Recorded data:
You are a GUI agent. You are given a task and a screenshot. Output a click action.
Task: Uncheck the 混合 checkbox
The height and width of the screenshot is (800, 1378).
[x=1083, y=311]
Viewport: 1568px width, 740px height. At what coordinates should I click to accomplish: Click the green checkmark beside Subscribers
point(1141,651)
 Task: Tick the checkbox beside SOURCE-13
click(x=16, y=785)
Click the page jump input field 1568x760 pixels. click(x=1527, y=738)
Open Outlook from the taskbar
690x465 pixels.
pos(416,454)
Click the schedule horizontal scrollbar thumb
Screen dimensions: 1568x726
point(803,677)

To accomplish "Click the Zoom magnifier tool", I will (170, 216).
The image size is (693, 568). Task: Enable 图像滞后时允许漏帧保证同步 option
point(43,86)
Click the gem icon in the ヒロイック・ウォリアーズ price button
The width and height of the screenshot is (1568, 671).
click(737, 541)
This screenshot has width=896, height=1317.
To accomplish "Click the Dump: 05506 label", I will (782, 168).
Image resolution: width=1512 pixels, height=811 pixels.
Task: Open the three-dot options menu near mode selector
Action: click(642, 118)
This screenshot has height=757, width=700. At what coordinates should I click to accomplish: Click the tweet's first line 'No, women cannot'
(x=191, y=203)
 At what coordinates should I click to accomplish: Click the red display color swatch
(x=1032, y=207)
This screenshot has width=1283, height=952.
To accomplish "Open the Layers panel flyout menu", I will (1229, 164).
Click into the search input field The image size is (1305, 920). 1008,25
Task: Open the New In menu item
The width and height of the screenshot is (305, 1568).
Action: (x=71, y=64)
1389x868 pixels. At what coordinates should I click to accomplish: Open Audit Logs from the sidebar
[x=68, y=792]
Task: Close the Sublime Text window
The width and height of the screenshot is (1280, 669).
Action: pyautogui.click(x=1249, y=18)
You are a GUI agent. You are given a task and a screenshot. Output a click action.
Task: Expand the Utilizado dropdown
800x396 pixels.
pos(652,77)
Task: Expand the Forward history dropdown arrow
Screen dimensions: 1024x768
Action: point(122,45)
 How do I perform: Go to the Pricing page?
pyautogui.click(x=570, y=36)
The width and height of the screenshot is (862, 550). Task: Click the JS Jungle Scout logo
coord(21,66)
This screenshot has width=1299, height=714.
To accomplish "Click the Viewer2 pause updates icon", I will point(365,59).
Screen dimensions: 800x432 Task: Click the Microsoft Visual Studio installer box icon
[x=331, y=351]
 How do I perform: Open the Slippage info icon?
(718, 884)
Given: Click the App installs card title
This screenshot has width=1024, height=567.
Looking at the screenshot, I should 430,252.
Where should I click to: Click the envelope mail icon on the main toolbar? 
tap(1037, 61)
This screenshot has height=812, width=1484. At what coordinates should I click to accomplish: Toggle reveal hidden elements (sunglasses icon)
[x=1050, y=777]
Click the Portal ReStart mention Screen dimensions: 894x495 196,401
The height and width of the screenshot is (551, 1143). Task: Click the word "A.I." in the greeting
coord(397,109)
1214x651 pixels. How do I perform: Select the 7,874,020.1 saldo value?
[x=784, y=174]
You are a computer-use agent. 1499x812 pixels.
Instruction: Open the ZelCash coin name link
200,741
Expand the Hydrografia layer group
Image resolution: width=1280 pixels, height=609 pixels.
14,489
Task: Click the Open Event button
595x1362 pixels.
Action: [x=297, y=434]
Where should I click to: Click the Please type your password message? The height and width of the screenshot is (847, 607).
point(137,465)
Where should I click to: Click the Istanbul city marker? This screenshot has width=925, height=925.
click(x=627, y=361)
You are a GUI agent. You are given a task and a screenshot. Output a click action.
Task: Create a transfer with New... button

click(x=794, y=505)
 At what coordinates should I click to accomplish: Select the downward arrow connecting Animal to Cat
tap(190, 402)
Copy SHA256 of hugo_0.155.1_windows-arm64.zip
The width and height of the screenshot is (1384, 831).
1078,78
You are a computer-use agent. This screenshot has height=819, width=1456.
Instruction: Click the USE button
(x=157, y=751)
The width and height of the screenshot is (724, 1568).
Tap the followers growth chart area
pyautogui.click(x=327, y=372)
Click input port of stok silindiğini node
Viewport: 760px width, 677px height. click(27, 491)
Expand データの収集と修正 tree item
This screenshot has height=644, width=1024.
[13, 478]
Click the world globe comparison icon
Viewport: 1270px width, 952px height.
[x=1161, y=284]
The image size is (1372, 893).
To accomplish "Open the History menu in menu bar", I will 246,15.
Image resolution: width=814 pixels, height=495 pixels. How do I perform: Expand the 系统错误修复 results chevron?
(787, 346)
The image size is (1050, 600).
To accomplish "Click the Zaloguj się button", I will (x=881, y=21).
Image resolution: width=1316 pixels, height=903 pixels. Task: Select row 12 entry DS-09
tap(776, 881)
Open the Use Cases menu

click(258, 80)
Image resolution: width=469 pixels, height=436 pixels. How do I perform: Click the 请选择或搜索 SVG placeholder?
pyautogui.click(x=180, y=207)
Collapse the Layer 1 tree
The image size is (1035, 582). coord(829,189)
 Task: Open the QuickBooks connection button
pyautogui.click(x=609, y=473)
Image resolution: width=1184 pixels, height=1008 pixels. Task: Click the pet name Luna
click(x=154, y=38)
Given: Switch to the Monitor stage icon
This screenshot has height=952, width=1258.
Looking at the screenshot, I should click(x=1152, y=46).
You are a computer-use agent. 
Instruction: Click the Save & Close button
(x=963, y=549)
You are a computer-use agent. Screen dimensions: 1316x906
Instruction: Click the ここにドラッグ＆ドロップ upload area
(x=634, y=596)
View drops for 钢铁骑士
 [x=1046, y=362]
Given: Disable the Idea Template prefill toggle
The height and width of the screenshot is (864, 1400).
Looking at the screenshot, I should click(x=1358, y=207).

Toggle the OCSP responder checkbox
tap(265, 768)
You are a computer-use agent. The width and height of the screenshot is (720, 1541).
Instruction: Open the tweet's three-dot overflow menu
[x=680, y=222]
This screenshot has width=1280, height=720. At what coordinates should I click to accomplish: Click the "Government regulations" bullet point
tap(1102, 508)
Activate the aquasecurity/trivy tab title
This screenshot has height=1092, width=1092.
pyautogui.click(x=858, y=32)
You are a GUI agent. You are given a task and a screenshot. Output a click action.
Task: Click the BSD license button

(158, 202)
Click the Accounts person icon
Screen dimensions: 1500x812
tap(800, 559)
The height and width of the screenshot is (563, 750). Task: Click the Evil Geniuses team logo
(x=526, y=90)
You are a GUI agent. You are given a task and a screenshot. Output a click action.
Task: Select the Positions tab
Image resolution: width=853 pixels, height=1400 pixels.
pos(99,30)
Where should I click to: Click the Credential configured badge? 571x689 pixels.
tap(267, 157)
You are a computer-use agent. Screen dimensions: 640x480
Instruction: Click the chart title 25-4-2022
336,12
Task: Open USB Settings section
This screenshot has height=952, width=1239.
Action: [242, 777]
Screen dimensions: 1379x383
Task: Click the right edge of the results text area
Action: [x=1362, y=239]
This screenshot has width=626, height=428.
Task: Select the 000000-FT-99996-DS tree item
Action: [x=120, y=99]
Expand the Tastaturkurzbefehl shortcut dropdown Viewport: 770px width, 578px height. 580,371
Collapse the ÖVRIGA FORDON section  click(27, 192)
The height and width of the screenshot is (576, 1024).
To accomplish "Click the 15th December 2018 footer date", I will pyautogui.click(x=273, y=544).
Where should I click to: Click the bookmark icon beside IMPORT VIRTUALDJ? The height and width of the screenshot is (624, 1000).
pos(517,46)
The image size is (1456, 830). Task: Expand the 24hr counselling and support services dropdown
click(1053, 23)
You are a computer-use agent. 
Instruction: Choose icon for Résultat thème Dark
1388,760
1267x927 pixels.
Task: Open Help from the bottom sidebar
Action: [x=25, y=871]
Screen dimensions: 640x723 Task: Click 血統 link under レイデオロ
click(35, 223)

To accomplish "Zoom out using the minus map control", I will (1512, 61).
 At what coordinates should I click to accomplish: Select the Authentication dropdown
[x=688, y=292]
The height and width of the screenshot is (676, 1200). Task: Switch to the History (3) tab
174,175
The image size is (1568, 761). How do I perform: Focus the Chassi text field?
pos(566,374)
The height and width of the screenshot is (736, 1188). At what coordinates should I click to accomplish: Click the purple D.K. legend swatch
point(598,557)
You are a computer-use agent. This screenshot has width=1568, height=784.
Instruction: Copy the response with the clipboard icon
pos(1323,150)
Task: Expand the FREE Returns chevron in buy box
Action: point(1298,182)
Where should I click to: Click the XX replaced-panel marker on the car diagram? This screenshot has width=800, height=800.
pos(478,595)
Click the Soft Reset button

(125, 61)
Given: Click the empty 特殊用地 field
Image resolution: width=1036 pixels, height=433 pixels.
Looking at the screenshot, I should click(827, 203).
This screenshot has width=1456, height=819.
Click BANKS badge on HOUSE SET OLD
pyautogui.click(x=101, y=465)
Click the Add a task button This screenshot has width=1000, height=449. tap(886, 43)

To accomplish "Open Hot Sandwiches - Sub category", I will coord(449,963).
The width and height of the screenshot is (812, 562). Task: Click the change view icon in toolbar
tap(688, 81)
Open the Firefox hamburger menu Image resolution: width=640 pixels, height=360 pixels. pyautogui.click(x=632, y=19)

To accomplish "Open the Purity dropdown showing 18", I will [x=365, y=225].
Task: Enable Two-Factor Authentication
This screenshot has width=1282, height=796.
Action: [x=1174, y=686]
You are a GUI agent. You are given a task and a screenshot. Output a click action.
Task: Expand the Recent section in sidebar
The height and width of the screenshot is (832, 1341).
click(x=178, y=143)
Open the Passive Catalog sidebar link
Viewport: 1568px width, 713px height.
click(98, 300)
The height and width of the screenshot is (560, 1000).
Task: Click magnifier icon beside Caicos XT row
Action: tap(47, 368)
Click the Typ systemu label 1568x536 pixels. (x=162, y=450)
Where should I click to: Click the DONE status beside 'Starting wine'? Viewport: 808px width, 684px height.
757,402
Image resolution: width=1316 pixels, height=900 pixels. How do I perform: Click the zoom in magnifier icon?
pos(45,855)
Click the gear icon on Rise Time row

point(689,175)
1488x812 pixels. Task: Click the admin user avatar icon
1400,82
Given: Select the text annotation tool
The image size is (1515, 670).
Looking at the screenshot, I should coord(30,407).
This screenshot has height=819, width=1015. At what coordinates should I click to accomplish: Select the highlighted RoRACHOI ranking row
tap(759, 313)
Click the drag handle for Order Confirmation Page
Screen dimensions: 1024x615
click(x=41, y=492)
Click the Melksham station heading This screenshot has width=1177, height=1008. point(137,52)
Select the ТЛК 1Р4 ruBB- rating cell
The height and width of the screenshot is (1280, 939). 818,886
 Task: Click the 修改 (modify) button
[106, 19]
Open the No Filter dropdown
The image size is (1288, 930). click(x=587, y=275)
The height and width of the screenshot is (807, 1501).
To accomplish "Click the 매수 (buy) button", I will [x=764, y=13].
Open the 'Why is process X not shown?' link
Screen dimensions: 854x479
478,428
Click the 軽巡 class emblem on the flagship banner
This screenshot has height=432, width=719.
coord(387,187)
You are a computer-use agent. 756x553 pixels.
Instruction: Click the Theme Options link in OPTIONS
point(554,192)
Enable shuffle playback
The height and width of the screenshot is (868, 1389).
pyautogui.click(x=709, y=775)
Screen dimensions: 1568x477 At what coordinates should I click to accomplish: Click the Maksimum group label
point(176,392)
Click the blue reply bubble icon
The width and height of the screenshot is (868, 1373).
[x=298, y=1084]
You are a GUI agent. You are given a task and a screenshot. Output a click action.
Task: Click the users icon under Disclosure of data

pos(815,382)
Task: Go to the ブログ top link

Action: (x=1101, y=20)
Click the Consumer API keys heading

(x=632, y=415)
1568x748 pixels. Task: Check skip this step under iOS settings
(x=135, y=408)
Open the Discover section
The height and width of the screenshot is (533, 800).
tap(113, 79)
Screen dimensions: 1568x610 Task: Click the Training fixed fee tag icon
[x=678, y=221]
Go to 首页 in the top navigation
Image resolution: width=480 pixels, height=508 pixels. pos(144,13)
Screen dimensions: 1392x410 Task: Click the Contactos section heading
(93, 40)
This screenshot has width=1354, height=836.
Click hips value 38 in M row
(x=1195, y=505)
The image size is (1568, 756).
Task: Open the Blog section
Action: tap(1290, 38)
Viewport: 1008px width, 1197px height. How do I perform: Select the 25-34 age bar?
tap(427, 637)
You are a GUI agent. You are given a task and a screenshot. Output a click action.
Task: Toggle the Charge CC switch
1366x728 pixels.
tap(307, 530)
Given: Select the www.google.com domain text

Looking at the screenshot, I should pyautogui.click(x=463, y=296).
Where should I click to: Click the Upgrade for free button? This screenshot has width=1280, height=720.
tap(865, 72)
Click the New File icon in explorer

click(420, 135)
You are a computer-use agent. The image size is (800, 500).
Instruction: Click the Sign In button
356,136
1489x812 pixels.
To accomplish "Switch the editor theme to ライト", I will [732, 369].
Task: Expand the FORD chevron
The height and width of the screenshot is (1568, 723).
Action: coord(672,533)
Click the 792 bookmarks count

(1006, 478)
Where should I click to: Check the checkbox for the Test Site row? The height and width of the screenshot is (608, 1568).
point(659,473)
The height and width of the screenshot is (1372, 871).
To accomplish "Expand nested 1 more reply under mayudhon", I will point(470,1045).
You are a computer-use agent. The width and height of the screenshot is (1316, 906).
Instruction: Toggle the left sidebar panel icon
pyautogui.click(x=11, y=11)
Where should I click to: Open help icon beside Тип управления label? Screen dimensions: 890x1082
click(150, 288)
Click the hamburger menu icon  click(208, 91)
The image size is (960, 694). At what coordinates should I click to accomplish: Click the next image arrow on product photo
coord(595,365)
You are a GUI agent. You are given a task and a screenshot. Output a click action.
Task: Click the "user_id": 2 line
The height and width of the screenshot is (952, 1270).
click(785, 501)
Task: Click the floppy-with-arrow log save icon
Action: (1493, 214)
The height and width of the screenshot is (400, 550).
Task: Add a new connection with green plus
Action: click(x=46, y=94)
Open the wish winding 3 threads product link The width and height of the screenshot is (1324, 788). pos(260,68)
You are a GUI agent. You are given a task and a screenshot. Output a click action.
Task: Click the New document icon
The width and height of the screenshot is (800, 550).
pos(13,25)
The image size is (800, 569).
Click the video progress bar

◆ Stated goal
Repeat the entries above exactly, beginning at the very start and continuing through the line that contains "Action: pyautogui.click(x=1249, y=18)", with both ends included.

◆ Task output
You are a GUI agent. You are given a task and a screenshot. Output a click action.
Task: Uncheck the 混合 checkbox
The height and width of the screenshot is (800, 1378).
[x=1083, y=311]
Viewport: 1568px width, 740px height. At what coordinates should I click to accomplish: Click the green checkmark beside Subscribers
point(1141,651)
 Task: Tick the checkbox beside SOURCE-13
click(x=16, y=785)
Click the page jump input field 1568x760 pixels. click(x=1527, y=738)
Open Outlook from the taskbar
690x465 pixels.
pos(416,454)
Click the schedule horizontal scrollbar thumb
Screen dimensions: 1568x726
point(803,677)

To accomplish "Click the Zoom magnifier tool", I will (170, 216).
The image size is (693, 568). Task: Enable 图像滞后时允许漏帧保证同步 option
point(43,86)
Click the gem icon in the ヒロイック・ウォリアーズ price button
The width and height of the screenshot is (1568, 671).
click(737, 541)
This screenshot has width=896, height=1317.
To accomplish "Click the Dump: 05506 label", I will (782, 168).
Image resolution: width=1512 pixels, height=811 pixels.
Task: Open the three-dot options menu near mode selector
Action: click(642, 118)
This screenshot has height=757, width=700. At what coordinates should I click to accomplish: Click the tweet's first line 'No, women cannot'
(x=191, y=203)
 At what coordinates should I click to accomplish: Click the red display color swatch
(x=1032, y=207)
This screenshot has width=1283, height=952.
To accomplish "Open the Layers panel flyout menu", I will (1229, 164).
Click into the search input field The image size is (1305, 920). 1008,25
Task: Open the New In menu item
The width and height of the screenshot is (305, 1568).
Action: (x=71, y=64)
1389x868 pixels. At what coordinates should I click to accomplish: Open Audit Logs from the sidebar
[x=68, y=792]
Task: Close the Sublime Text window
The width and height of the screenshot is (1280, 669).
Action: pyautogui.click(x=1249, y=18)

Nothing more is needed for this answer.